Copy out, word for word, the lines of the listing from its first line through the line holding "Image resolution: width=1456 pixels, height=819 pixels. Describe", both included.

::::::::::

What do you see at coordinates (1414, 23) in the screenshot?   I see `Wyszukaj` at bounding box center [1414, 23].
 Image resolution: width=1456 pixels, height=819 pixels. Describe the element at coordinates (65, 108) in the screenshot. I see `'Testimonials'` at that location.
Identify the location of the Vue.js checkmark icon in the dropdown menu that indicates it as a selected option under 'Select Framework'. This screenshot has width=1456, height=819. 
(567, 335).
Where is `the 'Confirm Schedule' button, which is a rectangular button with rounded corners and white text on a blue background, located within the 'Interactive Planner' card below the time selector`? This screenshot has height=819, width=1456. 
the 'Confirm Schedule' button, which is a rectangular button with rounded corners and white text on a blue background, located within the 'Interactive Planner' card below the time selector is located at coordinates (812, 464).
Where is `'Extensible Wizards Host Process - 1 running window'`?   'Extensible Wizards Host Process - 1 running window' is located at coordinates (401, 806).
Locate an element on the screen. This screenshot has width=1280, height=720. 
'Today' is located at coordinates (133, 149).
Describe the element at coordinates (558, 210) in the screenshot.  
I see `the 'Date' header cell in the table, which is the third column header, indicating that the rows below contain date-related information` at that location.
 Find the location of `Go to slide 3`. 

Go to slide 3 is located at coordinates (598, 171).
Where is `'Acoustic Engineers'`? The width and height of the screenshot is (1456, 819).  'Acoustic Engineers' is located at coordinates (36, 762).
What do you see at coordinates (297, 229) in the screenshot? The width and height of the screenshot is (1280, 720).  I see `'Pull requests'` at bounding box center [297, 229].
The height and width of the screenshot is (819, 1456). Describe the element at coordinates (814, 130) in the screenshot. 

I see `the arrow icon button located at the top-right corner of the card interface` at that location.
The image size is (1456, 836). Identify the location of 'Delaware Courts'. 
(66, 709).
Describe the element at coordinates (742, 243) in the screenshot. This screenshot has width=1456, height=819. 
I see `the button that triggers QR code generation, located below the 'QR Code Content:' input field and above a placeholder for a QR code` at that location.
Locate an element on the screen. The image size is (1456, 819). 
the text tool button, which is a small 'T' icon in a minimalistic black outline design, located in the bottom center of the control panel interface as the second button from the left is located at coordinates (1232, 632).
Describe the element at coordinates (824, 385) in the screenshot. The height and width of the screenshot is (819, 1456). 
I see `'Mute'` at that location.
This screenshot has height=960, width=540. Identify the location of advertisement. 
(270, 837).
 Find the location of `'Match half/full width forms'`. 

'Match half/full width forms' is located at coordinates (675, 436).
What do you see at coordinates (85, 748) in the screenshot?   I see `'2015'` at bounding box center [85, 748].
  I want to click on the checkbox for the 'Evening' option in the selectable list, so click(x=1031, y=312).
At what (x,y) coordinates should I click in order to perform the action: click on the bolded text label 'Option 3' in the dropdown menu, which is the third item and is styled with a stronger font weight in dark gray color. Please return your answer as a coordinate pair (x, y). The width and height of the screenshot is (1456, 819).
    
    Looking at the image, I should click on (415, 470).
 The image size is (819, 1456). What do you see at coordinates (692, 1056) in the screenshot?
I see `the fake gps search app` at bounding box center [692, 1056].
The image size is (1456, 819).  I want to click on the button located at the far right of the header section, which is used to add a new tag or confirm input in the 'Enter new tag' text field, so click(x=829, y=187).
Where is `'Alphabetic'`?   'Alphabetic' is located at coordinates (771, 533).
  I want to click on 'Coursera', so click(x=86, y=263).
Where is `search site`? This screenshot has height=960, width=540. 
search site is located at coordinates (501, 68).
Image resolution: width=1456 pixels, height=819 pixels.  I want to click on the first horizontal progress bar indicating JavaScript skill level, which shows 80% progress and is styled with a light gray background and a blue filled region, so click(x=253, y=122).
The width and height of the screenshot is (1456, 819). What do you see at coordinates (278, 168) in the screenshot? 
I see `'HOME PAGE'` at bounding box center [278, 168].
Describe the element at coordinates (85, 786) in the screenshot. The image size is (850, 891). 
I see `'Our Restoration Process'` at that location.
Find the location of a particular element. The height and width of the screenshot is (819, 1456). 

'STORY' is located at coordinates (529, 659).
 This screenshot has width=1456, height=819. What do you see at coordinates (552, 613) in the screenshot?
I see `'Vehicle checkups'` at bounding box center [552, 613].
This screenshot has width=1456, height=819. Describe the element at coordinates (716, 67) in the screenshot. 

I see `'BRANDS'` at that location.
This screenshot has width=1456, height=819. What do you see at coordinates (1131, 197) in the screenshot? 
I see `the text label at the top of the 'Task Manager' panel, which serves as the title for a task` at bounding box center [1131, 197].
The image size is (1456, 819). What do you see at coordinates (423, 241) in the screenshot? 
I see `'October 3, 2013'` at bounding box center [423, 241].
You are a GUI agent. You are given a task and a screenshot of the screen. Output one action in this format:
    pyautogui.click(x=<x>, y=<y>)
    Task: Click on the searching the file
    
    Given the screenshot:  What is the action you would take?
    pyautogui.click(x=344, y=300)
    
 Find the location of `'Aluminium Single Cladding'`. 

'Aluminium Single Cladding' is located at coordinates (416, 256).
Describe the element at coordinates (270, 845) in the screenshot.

::::::::::

Expected answer:
What do you see at coordinates (1414, 23) in the screenshot?   I see `Wyszukaj` at bounding box center [1414, 23].
 Image resolution: width=1456 pixels, height=819 pixels. Describe the element at coordinates (65, 108) in the screenshot. I see `'Testimonials'` at that location.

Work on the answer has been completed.